**Data entries:**
::::::

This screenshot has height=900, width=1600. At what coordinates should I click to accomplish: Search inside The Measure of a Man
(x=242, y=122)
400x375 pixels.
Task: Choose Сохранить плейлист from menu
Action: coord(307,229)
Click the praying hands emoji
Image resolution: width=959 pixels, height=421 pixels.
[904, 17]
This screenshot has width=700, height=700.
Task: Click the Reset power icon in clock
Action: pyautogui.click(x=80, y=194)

::::::

**How to complete this task:** Copy the data word for word.

**Result of the task:**
This screenshot has height=900, width=1600. At what coordinates should I click to accomplish: Search inside The Measure of a Man
(x=242, y=122)
400x375 pixels.
Task: Choose Сохранить плейлист from menu
Action: coord(307,229)
Click the praying hands emoji
Image resolution: width=959 pixels, height=421 pixels.
[904, 17]
This screenshot has width=700, height=700.
Task: Click the Reset power icon in clock
Action: pyautogui.click(x=80, y=194)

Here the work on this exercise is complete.